→ Data provided
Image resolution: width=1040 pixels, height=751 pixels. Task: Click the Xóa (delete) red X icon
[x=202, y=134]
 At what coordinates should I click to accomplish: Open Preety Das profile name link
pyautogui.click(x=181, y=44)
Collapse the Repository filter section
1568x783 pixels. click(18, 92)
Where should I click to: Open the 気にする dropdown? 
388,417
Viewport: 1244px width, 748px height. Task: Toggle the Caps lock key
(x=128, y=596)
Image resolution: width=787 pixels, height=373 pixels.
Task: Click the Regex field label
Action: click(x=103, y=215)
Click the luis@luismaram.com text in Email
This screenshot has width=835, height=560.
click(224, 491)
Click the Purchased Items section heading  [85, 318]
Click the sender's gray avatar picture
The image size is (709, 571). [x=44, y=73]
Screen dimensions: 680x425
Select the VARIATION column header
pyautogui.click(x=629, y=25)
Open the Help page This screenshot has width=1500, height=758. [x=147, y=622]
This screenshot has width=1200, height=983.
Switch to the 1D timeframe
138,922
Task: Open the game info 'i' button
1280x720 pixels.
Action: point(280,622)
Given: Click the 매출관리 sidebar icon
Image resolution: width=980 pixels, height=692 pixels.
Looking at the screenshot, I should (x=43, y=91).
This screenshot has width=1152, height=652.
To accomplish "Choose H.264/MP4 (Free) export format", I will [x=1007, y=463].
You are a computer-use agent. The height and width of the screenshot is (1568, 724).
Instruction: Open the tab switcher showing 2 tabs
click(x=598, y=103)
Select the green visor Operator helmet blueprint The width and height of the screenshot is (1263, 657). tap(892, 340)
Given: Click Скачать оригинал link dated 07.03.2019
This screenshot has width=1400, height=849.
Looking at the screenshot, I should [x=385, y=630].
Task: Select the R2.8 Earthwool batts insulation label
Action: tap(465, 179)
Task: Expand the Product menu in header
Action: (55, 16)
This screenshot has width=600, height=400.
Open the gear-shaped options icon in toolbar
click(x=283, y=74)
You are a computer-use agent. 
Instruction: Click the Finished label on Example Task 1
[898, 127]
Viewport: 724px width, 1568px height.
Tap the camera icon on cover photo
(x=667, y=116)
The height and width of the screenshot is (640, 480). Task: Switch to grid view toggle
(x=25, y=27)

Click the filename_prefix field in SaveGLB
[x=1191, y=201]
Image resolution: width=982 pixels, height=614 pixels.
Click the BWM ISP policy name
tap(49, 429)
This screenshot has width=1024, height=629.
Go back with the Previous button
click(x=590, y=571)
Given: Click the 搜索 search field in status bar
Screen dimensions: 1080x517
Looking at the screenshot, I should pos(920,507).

→ Assignment
State the number of lines in the records that include the word "agent", and add nothing to it.

→ The answer
2